Alexander II was the only son of King Wilhelm the Lion and his wife Ermengarde . He still had three sisters. On October 12, 1201, the Scottish magnates in Musselburgh recognized him as heir to the throne. The young heir to the throne played a major role in the treaties that his father concluded in 1209 and 1212 with the English King John Ohneland . The exact content of the treaties is not known, but in the Treaty of Norham signed in 1209 , Alexander offered homage to the English king for the possessions his father held as a fiefdom of the English crown, namely Tynedale and supremacy over the Honor of Huntingdon . The Scottish king entrusted the English king with his two older daughters Margarete and Isabella so that he could marry them off. Apparently, King Wilhelm expected that at least one of his two daughters would marry one of the sons of the English king. In a further treaty, signed in 1212, the English king was granted the right to marry Alexander. It is possible that Johann Ohneland promised to marry Alexander to his eldest daughter, Johanna , who was then two years old . The Scots hoped that the English princess would bring Northumberland as a dowry into the marriage. Alexander and Johanna actually married, but not until nine years later, and the bride did not receive Northumberland as a dowry. On March 4, 1212 Alexander was knighted by Johann Ohneland in Clerkenwell . The young heir to the throne was carefully prepared to take the throne from his aging father. William the Lion participated in the government and in the summer of 1212 made him supreme command of the army, which was campaigning against the rebel Guthred MacWilliam in Moray and Ross . Eventually Guthred was captured, brought before the young heir to the throne, and executed. When Wilhelm the Lion was on his deathbed in Stirling , he again asked his courtiers to promise to recognize Alexander as the next king. One day after the death of his father, Alexander was installed as king in Scone on December 5, 1214 .

Relationship with England

Conflict with Johann Ohneland

The young Alexander took over an unstable empire. In the north , which is dominated by Gaelic , and in western Scotland, which is influenced by Norway , the crown had little authority. No Regency Council was formed for the minor Alexander, but the young king was heavily dependent on his father's advisers, whom he confirmed in their offices in early 1215. In 1215 there was another revolt in Moray or in Ross when Donald Ban MacWilliam , a brother of Guthred who was executed in 1212, claimed the crown himself. However, Donald Ban and his supporters were put down by an army loyal to the king under the north Scottish magnate Farquhar MacTaggart , Donald Ban was executed. Relations with England were also quickly strained, as Johann Ohneland, to whom his father had made considerable concessions, now claimed supremacy over Scotland. In addition, he did not want to keep the promises he had given Wilhelm. But when the conflict between the king and an opposition from the nobility came to a head in England, Alexander tried to take advantage of this to maintain his position.
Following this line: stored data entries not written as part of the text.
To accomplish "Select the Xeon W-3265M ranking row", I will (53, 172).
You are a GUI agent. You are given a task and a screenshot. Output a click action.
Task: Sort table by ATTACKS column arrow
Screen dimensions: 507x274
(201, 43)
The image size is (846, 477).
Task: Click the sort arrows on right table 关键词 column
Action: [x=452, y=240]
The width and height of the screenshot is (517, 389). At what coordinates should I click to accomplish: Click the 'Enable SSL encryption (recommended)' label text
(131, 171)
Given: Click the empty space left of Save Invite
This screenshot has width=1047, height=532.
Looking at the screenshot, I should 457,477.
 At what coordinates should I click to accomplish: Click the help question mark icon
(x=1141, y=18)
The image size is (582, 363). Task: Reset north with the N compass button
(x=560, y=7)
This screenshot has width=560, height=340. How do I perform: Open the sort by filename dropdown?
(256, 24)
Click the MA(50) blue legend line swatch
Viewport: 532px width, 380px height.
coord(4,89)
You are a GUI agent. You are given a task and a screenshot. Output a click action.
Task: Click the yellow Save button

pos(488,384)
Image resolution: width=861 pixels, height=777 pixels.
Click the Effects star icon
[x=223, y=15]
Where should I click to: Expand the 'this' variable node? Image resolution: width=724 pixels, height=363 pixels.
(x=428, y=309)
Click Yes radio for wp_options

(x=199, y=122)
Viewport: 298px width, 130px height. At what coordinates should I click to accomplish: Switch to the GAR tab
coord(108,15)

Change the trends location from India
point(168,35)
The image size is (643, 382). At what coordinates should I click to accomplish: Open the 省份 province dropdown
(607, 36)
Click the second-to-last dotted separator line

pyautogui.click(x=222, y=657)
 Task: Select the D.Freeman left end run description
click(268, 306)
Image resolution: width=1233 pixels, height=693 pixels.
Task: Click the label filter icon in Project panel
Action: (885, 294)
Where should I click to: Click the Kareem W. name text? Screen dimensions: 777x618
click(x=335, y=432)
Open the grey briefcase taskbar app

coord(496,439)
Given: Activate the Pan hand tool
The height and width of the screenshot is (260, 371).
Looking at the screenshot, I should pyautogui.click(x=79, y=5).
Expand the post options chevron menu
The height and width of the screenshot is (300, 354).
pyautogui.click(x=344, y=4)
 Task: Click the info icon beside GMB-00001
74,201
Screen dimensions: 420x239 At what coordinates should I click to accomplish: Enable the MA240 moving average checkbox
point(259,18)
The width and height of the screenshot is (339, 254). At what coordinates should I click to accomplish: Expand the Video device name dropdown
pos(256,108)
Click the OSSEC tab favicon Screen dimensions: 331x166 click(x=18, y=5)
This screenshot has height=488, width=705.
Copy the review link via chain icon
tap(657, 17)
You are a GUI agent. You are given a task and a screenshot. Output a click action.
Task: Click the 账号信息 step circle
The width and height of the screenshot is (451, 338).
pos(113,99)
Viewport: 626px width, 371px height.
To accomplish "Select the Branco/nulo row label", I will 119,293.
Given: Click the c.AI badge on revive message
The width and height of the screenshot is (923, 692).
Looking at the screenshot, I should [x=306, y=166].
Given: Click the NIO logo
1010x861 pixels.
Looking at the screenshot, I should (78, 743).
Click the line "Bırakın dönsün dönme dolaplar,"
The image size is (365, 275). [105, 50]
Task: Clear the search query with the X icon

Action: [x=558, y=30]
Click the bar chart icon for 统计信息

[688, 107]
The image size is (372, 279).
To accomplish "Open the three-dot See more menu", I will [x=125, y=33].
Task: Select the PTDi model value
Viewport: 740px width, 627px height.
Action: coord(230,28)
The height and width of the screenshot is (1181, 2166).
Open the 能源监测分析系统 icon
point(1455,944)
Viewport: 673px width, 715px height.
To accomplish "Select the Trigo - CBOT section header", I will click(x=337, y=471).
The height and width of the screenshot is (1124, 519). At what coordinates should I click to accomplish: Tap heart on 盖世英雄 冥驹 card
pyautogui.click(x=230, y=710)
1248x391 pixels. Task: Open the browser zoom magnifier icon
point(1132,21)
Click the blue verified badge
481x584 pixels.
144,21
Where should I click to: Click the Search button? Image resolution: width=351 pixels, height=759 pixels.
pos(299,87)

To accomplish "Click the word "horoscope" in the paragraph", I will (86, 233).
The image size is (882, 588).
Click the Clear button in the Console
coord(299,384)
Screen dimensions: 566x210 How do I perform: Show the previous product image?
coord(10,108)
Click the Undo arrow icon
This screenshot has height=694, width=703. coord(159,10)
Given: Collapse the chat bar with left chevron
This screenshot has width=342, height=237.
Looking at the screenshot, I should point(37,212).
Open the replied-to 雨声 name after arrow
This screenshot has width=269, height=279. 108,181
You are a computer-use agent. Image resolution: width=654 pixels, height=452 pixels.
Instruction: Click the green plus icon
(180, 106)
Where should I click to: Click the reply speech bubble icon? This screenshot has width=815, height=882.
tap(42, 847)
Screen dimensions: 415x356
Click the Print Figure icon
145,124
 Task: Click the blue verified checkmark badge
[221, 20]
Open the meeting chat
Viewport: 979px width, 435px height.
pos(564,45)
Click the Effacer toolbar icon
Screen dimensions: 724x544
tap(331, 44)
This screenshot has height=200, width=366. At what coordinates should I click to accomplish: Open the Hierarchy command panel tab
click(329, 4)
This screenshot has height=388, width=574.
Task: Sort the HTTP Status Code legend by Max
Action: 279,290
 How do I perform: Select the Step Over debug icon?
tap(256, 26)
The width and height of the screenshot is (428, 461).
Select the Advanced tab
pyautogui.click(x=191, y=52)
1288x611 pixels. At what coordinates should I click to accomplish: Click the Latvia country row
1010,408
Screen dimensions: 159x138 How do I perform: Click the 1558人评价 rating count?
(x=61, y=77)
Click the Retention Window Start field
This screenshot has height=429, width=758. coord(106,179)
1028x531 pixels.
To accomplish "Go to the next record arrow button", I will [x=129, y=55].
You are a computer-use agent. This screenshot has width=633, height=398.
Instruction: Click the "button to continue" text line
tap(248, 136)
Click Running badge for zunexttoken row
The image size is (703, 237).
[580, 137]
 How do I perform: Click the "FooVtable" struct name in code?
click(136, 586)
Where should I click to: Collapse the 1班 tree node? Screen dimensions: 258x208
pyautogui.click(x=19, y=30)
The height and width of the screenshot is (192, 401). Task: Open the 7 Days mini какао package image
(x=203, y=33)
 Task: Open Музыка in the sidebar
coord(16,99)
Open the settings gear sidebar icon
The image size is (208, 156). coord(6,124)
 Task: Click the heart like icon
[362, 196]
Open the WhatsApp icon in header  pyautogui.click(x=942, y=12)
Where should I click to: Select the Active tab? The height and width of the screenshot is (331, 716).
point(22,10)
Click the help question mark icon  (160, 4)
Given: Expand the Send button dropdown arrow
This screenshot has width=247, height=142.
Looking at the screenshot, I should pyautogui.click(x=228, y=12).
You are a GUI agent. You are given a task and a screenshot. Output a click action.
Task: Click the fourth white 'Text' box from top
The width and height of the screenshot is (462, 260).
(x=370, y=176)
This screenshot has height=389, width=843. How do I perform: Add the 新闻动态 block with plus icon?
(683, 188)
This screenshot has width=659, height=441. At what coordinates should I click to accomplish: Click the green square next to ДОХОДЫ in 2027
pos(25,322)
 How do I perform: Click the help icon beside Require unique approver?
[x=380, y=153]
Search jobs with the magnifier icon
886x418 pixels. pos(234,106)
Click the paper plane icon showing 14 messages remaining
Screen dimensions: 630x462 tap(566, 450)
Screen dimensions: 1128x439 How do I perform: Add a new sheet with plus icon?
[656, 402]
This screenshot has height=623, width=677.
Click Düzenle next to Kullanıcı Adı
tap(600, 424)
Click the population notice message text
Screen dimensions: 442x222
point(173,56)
He renewed the Scottish claims to the northern English border counties that his father had already raised. When Johann Ohneland was forced by his barons to recognize the Magna Carta in June 1215 , he had to admit in Article 59 that he would not only implement his promises regarding the still unmarried sisters of Alexander, but also the unspecified rights and privileges of the Scottish king to be observed.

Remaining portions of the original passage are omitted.